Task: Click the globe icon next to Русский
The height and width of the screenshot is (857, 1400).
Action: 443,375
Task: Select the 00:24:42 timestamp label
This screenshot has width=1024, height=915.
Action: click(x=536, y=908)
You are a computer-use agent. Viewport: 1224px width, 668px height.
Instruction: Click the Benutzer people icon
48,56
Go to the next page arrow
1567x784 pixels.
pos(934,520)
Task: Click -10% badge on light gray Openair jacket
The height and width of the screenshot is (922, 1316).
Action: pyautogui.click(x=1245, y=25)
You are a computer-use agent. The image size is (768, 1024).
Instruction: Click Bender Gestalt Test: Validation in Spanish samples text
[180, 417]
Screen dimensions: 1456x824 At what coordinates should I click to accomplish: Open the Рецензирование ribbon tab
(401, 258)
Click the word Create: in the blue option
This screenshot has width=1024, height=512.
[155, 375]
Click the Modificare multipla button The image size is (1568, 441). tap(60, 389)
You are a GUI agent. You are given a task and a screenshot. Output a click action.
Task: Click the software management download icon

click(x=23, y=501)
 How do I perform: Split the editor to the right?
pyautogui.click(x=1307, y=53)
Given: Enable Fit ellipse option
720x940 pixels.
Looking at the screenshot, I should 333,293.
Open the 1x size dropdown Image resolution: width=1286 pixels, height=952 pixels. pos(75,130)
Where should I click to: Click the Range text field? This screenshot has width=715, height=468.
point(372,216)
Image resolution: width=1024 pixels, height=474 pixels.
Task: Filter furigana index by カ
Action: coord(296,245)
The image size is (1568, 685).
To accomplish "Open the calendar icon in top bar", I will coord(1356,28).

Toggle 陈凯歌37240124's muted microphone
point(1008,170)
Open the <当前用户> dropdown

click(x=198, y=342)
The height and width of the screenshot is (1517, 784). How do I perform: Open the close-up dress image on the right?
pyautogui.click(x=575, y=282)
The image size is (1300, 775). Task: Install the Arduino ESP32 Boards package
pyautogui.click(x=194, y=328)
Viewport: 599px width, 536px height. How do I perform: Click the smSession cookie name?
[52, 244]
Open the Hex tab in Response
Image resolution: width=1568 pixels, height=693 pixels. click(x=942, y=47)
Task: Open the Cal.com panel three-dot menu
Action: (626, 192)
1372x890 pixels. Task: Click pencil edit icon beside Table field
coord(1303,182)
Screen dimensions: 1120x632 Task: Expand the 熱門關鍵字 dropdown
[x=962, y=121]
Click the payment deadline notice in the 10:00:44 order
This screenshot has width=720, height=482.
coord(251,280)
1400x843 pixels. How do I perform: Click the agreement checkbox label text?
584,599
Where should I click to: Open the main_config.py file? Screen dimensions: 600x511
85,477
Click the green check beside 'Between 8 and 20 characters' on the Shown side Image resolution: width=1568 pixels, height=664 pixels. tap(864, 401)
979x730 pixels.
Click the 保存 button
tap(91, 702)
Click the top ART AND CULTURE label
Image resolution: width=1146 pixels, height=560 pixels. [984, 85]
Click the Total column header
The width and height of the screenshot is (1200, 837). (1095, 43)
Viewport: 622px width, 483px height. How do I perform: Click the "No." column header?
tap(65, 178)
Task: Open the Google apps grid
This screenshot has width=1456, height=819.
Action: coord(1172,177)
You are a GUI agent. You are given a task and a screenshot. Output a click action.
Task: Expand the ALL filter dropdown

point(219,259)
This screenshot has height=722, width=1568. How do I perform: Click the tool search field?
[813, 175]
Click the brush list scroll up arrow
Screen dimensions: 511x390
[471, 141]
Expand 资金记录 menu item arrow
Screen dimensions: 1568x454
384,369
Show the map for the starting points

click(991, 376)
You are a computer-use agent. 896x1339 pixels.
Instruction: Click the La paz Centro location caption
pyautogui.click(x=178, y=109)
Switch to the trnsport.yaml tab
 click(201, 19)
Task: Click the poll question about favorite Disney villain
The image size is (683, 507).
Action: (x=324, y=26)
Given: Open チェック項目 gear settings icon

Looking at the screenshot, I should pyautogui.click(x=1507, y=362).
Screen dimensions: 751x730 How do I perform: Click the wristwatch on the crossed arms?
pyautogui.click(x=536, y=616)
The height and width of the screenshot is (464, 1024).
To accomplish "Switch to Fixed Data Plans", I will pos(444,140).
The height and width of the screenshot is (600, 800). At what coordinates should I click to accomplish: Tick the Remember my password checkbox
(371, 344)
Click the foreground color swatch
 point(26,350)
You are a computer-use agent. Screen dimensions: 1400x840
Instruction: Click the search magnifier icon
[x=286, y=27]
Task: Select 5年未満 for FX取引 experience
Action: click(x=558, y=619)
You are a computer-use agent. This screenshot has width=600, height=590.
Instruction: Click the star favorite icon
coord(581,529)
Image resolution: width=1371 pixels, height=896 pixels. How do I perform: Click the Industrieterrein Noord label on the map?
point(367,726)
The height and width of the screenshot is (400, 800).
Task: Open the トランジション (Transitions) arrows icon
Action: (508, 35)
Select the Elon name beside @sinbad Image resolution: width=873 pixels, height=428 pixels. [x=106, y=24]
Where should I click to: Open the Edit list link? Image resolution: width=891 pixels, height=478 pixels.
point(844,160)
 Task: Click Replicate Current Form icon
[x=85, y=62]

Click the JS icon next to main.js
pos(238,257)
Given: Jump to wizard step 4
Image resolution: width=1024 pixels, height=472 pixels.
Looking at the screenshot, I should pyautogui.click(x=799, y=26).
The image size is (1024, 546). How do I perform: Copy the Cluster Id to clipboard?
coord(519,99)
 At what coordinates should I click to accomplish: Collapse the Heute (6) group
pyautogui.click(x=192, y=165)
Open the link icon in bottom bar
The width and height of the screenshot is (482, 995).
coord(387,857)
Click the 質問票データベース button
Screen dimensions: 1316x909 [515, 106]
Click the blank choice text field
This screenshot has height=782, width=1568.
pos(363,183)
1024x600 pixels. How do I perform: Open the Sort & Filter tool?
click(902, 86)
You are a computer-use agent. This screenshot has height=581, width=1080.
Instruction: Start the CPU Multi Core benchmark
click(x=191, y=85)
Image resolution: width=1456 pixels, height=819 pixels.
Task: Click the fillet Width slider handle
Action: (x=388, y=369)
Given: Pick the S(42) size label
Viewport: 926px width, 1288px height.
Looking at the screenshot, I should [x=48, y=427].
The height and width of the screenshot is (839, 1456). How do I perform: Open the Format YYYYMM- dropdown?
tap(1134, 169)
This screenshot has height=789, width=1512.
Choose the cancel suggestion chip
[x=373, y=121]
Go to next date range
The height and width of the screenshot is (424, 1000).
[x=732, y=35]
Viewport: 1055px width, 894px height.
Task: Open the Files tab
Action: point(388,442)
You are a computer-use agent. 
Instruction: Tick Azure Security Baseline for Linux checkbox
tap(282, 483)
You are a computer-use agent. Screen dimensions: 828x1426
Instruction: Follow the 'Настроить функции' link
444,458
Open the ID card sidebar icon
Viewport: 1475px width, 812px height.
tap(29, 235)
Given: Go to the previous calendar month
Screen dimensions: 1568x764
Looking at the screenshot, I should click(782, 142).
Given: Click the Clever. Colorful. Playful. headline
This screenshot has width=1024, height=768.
☆ ☆ ☆ ☆
WHAT IS NEEDED =>
Rewrite the material from the line with "Given: Pick the S(42) size label" up to and including the last line, swapping "dropdown" for "menu" and leaving everything else as it is.

ANSWER TO THE EXERCISE =>
Given: Pick the S(42) size label
Viewport: 926px width, 1288px height.
Looking at the screenshot, I should [x=48, y=427].
The height and width of the screenshot is (839, 1456). How do I perform: Open the Format YYYYMM- menu?
tap(1134, 169)
This screenshot has height=789, width=1512.
Choose the cancel suggestion chip
[x=373, y=121]
Go to next date range
The height and width of the screenshot is (424, 1000).
[x=732, y=35]
Viewport: 1055px width, 894px height.
Task: Open the Files tab
Action: point(388,442)
You are a computer-use agent. 
Instruction: Tick Azure Security Baseline for Linux checkbox
tap(282, 483)
You are a computer-use agent. Screen dimensions: 828x1426
Instruction: Follow the 'Настроить функции' link
444,458
Open the ID card sidebar icon
Viewport: 1475px width, 812px height.
tap(29, 235)
Given: Go to the previous calendar month
Screen dimensions: 1568x764
Looking at the screenshot, I should click(782, 142).
Given: Click the Clever. Colorful. Playful. headline
This screenshot has width=1024, height=768.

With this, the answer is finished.